▸ **What this task involves**: Every line of the data is to be transcribed as it stands.

▸ **The input**:
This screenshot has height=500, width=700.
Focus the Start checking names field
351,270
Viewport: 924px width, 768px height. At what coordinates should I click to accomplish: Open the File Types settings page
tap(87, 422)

▸ **Written response**:
This screenshot has height=500, width=700.
Focus the Start checking names field
351,270
Viewport: 924px width, 768px height. At what coordinates should I click to accomplish: Open the File Types settings page
tap(87, 422)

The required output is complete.